New Zealand's Andrew Nicholson is eyeing an elusive equestrian grand slam after being handed the Burghley title that has officially been stripped from compatriot Jock Paget.
Paget's title winning horse Clifton Promise tested positive to a banned substance at Burghley last September and equestrian's world governing body the FEI rescinded the New Zealander's title after issuing a partial decision in the doping case.
Nicholson's mount Avebury is now the first horse to win Burghley twice after also claiming the 2012 title.
And Nicholson is the world's number one eventer and will this weekend attempt to defend his Kentucky title, the second jewel in the grand slam crown.

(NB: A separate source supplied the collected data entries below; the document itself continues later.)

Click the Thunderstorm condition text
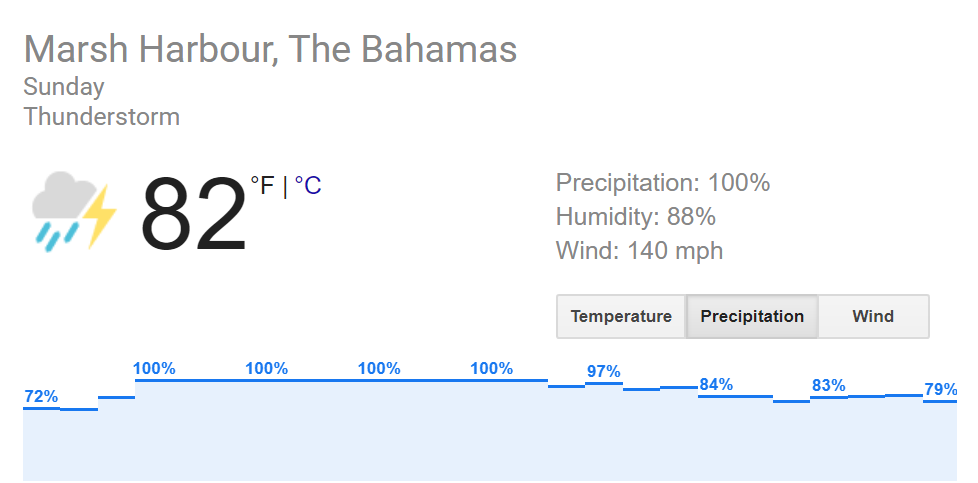 click(102, 117)
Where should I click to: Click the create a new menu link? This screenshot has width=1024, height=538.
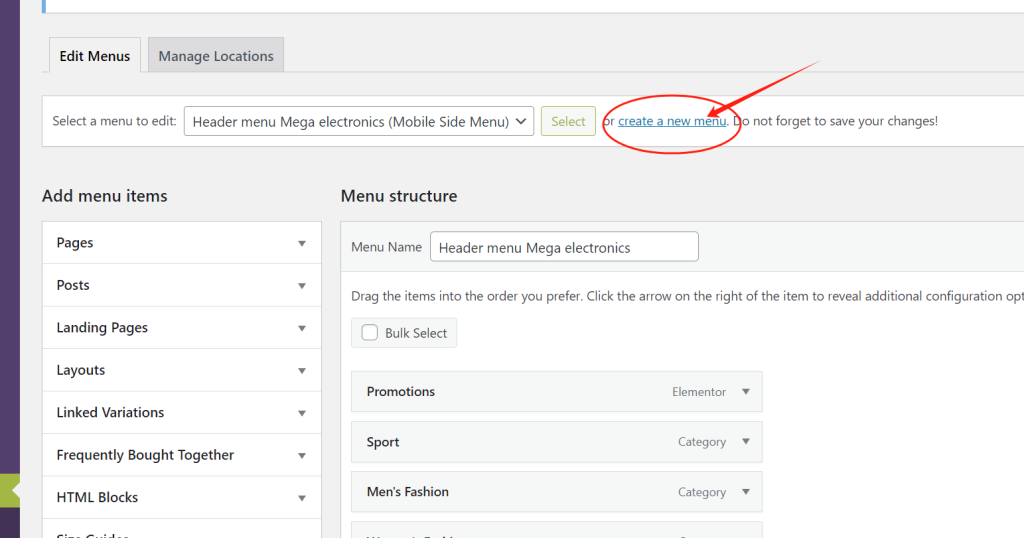(x=672, y=121)
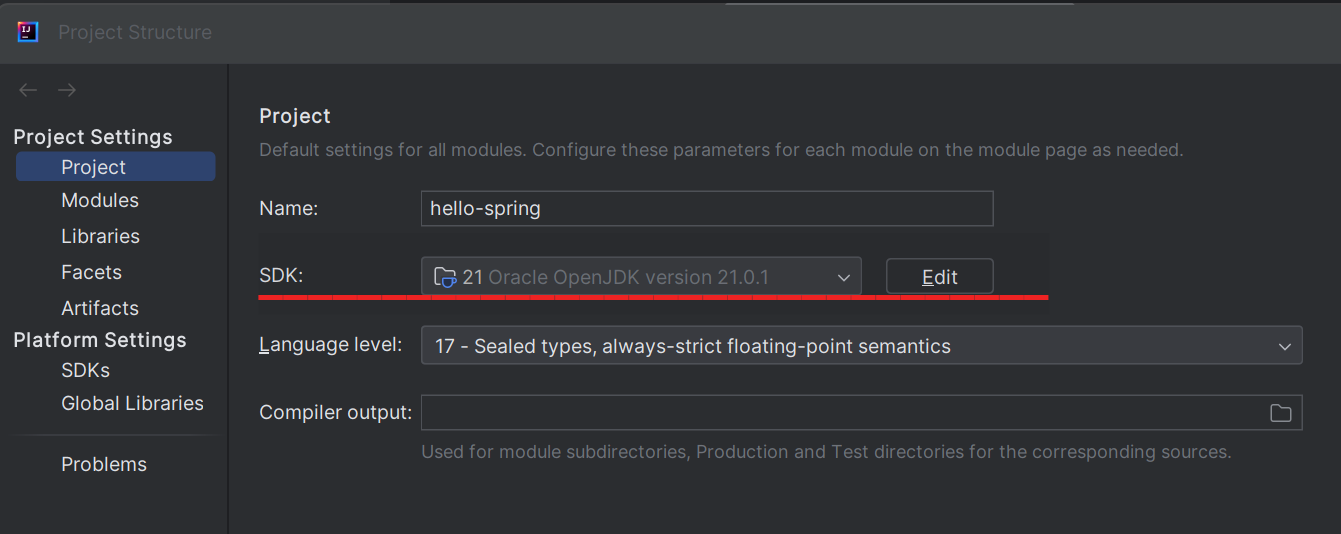Open the Language level dropdown chevron
This screenshot has height=534, width=1341.
coord(1285,346)
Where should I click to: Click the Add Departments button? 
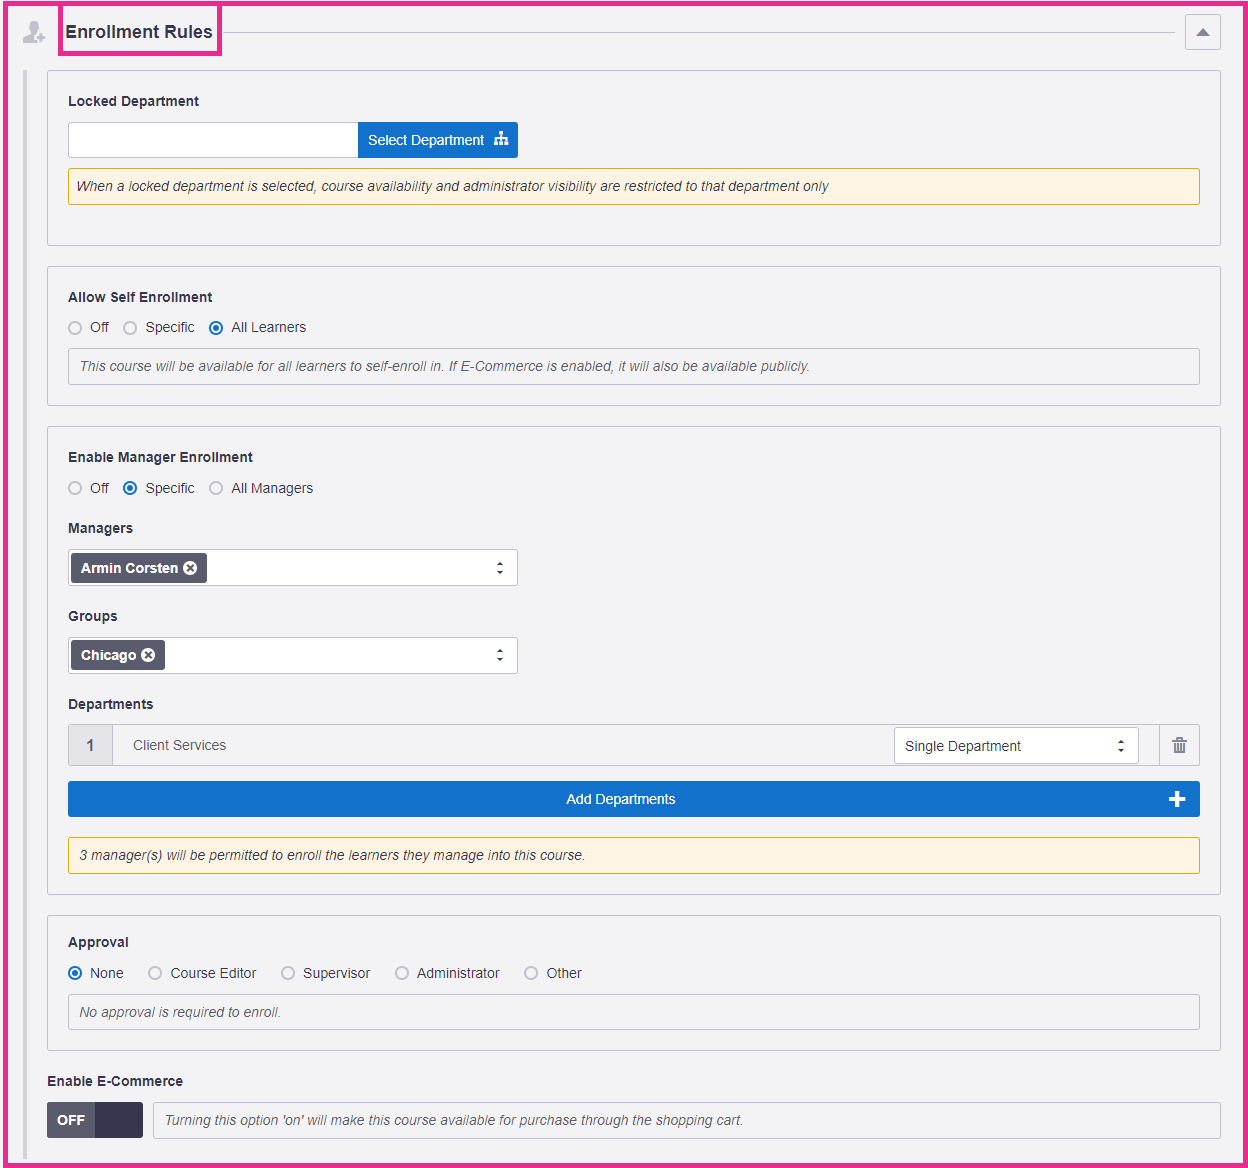coord(620,799)
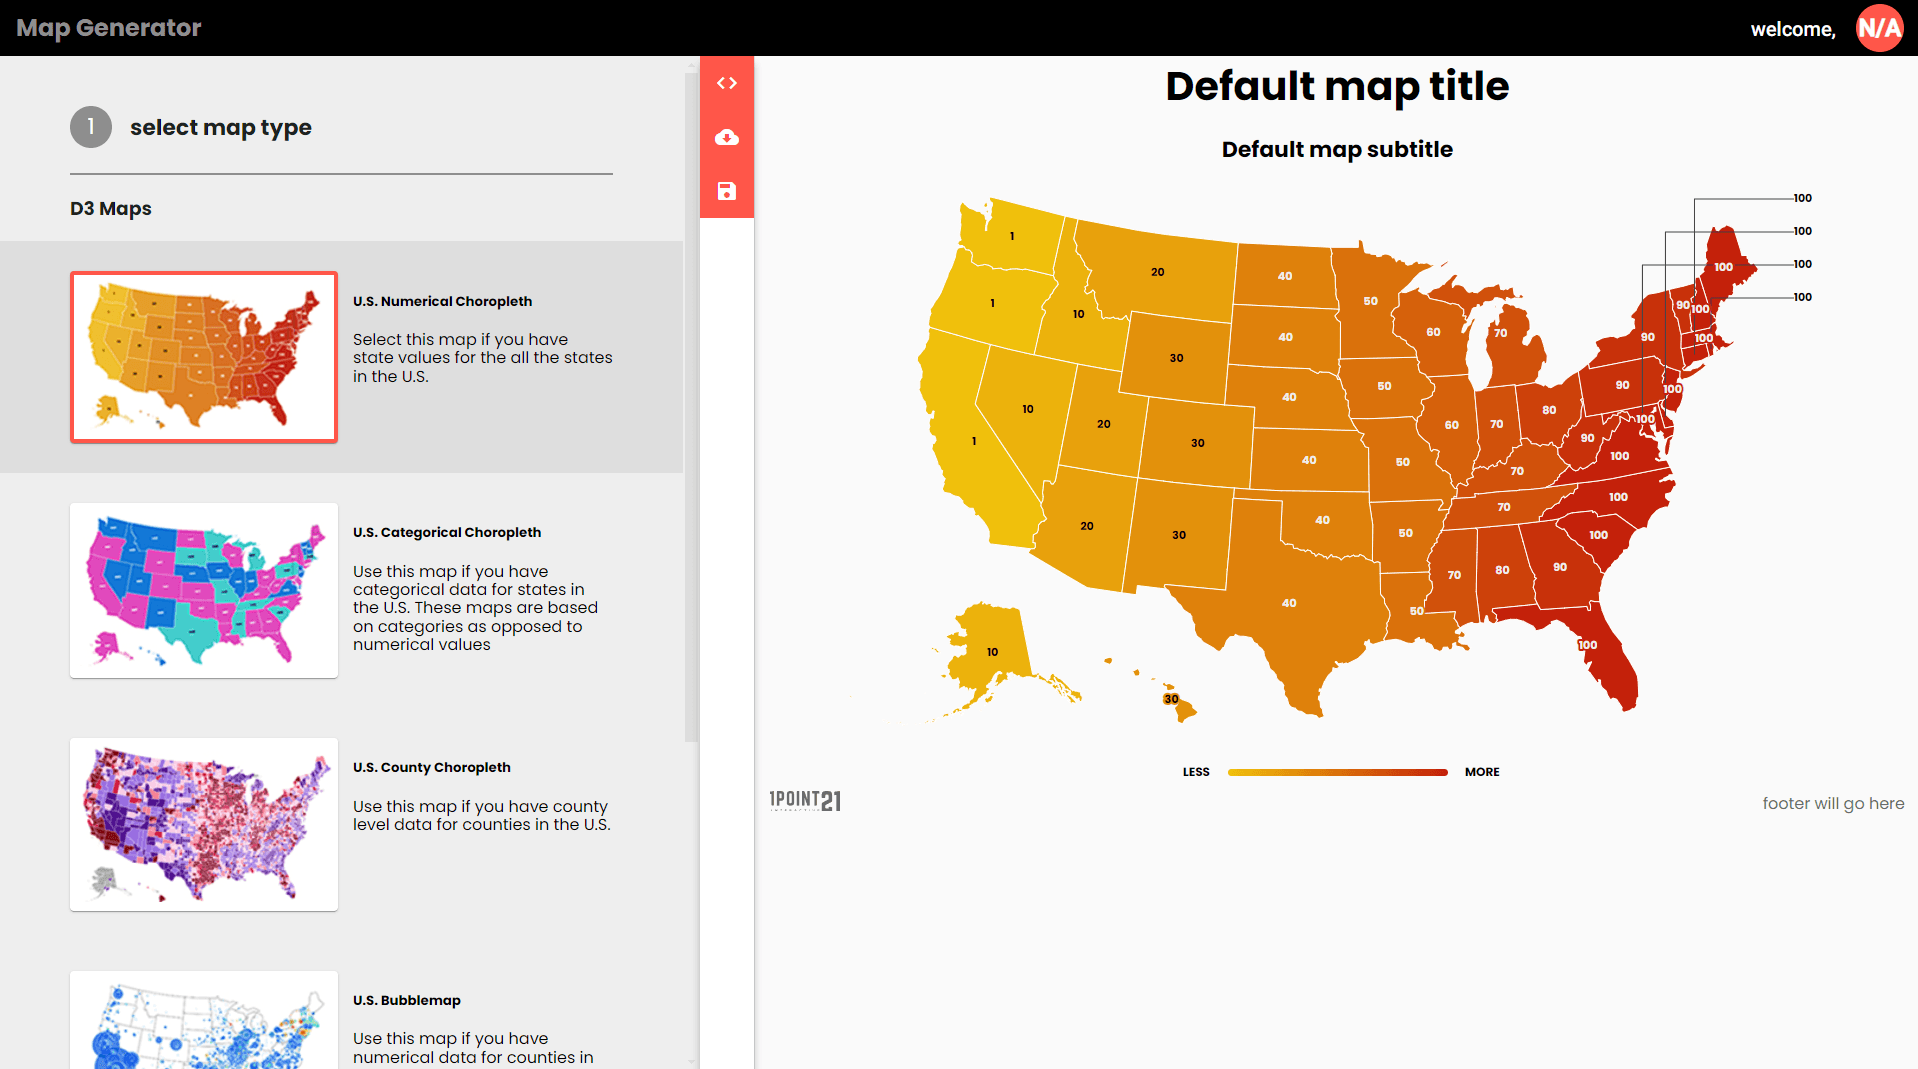Viewport: 1918px width, 1069px height.
Task: Click the 1Point21 logo
Action: pyautogui.click(x=805, y=800)
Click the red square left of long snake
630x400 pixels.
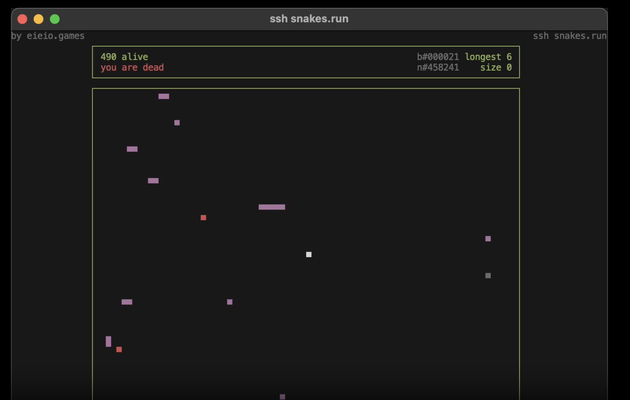[x=203, y=218]
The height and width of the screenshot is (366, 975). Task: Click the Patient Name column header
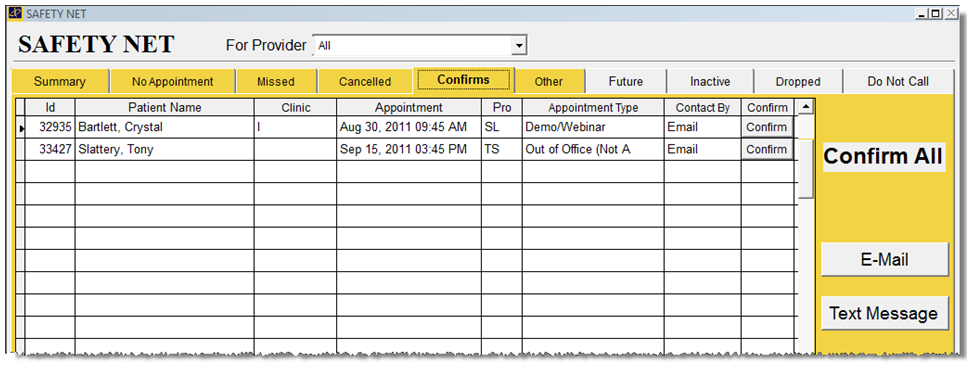[165, 108]
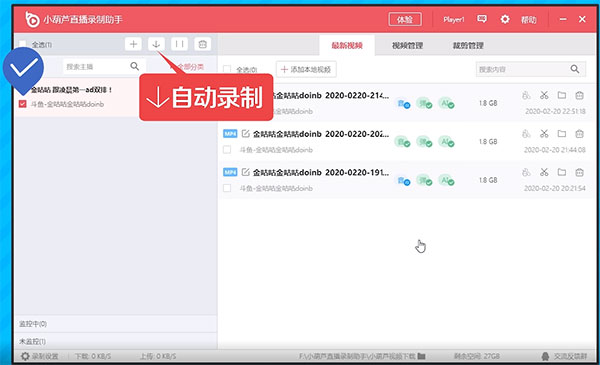Screen dimensions: 600x365
Task: Click scissors icon on first video row
Action: pyautogui.click(x=544, y=95)
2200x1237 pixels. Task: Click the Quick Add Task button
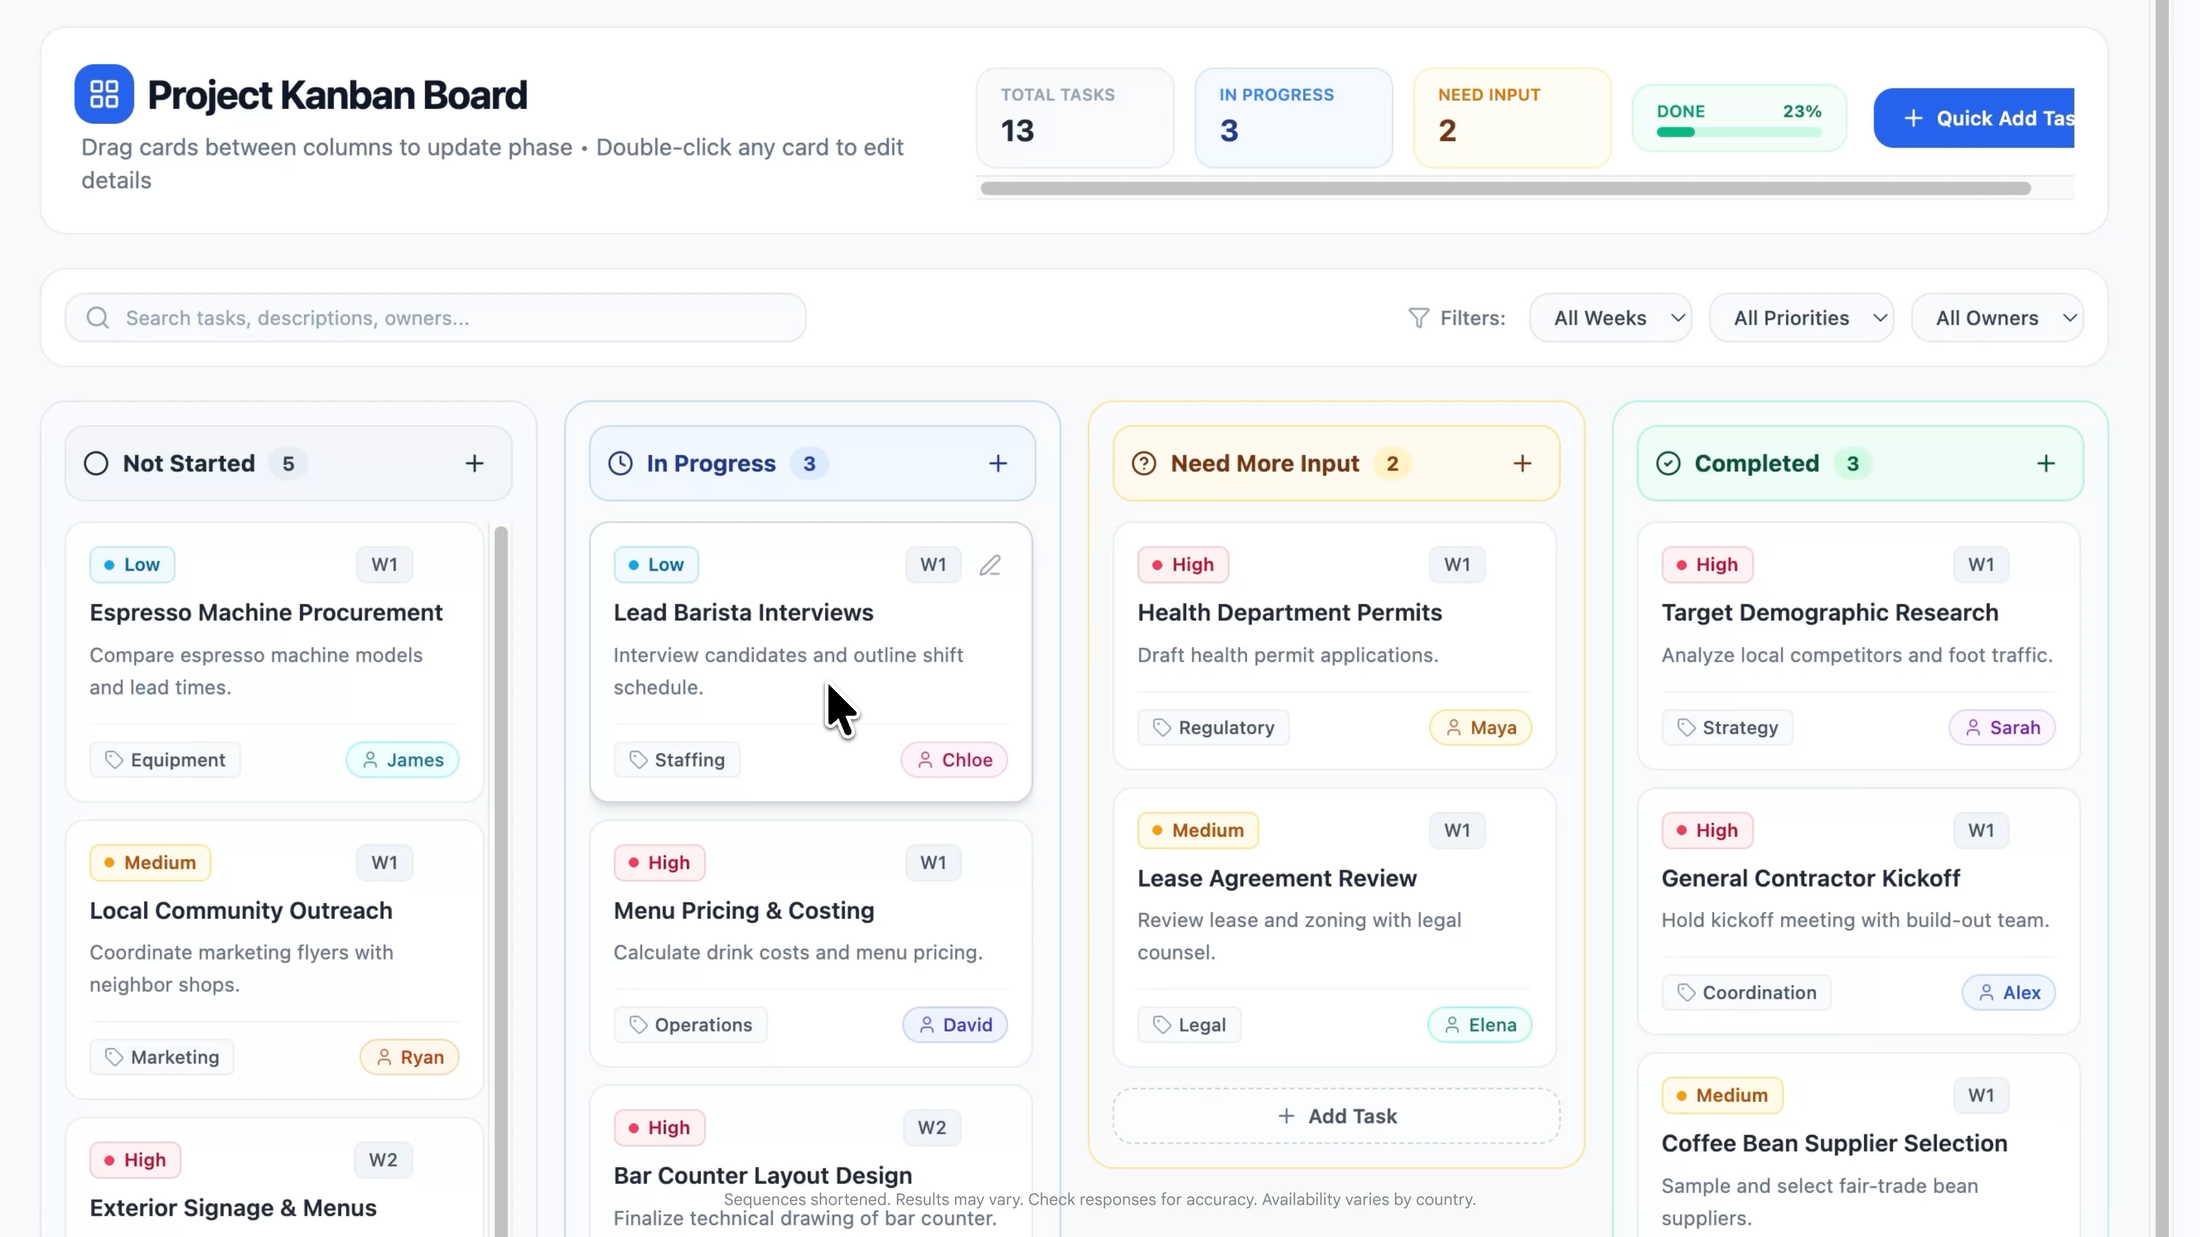(1974, 118)
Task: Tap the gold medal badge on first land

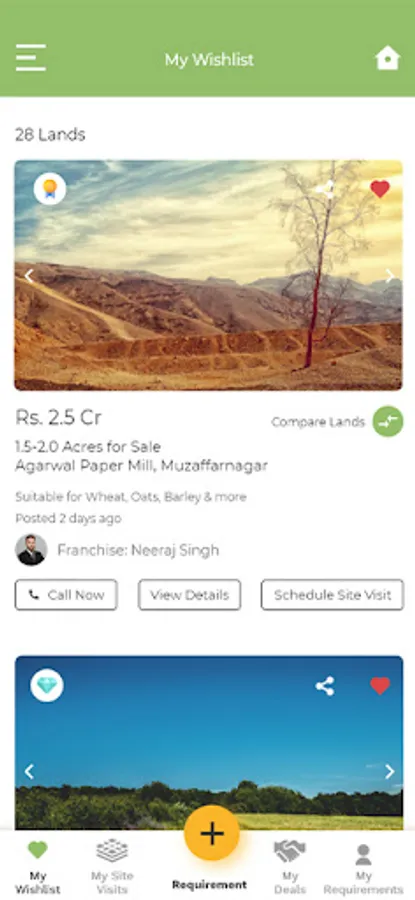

If he beats a previous winner there, William Fox-Pitt, and the other riders, the 52-year-old will then head to Badminton in England.
The New Zealand Olympian will the stand on the cusp of becoming only the second person to win the Grand Slam of Eventing - with a pay cheque of more than $400,000 - but that's only if he can take out Badminton.
Nicholson has taken his 2013 winning ride at Kentucky, Quimbo to Badminton and has instead entered Avebury - one of the most talented and popular horses on the circuit - in the 2014 Kentucky event.
The full hearing of Paget's case is scheduled for 3 June, after which a final decision will be issued by the FEI.